== What you are asked to do ==
The first line of the entries below, the line containing "Task: Open the Resource ribbon tab", and every line between them should be repeated exactly, and nothing else.

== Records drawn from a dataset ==
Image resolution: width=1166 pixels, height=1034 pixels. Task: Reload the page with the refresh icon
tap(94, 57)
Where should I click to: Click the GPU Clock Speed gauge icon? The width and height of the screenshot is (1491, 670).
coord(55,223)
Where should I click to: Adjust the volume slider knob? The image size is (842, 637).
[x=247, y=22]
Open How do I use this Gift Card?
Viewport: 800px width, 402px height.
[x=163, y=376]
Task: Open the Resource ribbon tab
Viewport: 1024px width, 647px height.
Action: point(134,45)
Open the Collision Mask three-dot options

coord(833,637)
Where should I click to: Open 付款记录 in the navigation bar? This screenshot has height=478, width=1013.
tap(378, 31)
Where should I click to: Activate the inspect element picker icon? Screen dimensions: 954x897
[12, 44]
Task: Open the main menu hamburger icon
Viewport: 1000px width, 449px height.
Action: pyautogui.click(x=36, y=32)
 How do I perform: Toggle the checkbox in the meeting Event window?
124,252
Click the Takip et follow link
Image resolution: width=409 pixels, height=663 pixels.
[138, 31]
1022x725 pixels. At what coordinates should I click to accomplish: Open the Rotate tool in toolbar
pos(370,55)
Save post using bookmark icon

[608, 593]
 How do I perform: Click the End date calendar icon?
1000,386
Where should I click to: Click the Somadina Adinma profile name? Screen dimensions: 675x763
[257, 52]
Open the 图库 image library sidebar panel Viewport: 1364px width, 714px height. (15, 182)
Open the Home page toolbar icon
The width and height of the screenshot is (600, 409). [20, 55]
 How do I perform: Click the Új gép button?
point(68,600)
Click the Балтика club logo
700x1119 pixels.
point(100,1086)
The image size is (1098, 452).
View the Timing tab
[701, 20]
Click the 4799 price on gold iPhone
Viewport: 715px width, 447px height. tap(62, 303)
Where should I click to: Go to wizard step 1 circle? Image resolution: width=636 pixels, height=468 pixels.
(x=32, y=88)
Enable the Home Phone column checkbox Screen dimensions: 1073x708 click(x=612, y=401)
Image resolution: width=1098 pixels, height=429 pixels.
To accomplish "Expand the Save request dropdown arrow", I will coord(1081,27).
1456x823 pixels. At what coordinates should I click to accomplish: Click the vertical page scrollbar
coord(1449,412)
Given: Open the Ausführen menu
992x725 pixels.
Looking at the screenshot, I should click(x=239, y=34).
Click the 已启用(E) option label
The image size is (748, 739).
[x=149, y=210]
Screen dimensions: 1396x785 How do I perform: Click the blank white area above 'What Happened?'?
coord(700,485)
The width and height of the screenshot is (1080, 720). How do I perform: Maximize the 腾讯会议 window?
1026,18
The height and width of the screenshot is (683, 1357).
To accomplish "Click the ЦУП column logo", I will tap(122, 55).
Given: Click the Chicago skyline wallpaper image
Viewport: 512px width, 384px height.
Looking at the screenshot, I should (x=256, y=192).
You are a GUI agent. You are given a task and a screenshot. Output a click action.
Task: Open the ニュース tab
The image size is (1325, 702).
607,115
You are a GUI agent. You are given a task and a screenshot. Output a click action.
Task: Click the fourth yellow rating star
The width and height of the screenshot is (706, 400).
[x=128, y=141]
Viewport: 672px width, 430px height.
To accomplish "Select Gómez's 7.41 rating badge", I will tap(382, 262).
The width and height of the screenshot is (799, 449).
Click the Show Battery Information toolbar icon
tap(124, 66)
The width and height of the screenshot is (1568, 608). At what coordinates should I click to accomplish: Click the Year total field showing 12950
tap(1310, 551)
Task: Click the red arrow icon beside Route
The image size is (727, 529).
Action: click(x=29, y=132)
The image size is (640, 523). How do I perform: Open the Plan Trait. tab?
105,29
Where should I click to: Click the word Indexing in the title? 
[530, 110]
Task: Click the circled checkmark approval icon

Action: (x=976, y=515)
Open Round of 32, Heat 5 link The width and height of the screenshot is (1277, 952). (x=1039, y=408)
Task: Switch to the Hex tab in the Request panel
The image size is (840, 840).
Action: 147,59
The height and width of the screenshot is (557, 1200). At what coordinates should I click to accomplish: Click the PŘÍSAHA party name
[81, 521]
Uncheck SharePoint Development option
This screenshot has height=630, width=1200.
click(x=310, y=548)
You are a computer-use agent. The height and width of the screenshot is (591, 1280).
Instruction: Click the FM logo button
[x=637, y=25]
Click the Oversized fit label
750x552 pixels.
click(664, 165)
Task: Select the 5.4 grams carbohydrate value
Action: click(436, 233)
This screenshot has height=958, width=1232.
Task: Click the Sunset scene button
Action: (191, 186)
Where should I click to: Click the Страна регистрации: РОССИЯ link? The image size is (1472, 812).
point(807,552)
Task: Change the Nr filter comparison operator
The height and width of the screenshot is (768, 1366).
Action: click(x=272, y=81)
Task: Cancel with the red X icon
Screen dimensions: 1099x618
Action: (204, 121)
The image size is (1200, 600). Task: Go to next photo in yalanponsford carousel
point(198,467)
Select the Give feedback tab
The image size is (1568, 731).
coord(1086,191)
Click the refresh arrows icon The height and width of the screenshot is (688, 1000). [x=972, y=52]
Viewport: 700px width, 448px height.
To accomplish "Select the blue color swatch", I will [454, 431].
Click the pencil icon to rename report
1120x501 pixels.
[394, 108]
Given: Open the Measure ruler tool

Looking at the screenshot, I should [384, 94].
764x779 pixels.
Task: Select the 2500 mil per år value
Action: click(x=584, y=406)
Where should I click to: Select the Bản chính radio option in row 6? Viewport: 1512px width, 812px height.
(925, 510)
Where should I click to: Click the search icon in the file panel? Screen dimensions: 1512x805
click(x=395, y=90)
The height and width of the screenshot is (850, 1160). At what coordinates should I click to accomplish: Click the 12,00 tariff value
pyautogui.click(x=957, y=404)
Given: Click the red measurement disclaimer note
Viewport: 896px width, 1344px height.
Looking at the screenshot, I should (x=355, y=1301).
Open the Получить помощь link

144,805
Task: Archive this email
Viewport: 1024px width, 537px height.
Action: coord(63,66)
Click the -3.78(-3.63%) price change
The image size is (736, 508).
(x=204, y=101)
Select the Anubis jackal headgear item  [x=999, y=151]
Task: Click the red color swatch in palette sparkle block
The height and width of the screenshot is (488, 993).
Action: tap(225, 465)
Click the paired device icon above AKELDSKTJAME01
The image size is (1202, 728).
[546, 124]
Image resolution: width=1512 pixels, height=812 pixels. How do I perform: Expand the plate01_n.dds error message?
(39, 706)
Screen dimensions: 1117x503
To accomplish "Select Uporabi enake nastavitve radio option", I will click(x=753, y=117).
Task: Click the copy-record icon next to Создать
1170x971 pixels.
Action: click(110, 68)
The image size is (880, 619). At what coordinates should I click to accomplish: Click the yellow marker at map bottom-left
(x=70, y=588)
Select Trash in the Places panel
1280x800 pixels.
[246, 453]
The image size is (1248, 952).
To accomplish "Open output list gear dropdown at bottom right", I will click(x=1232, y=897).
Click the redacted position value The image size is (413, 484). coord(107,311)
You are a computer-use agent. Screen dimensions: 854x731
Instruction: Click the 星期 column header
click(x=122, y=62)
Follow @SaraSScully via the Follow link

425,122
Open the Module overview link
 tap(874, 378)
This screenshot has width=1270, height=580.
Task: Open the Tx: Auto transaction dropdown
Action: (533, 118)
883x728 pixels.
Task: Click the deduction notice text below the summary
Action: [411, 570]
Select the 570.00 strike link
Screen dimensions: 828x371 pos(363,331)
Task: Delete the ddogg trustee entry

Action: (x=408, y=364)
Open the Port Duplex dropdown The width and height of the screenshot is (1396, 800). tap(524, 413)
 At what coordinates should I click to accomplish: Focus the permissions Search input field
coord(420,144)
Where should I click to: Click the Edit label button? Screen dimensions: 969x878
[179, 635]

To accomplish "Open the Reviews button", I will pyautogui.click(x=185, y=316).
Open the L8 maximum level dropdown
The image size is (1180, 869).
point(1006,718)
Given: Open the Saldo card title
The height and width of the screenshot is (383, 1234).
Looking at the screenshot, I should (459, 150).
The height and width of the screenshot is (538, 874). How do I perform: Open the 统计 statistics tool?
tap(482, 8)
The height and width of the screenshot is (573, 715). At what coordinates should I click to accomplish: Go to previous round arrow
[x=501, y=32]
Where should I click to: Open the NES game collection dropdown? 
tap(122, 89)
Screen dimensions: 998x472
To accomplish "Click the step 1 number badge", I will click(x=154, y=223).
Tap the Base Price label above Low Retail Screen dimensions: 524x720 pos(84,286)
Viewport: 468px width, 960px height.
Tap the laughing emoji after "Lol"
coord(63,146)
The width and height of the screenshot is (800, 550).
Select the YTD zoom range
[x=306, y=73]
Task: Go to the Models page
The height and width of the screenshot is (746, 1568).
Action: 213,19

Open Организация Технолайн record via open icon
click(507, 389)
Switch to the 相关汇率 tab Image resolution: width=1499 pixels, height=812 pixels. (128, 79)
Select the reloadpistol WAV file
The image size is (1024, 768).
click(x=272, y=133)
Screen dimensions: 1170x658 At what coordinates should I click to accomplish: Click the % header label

== Answer below ==
Image resolution: width=1166 pixels, height=1034 pixels. Task: Reload the page with the refresh icon
tap(94, 57)
Where should I click to: Click the GPU Clock Speed gauge icon? The width and height of the screenshot is (1491, 670).
coord(55,223)
Where should I click to: Adjust the volume slider knob? The image size is (842, 637).
[x=247, y=22]
Open How do I use this Gift Card?
Viewport: 800px width, 402px height.
[x=163, y=376]
Task: Open the Resource ribbon tab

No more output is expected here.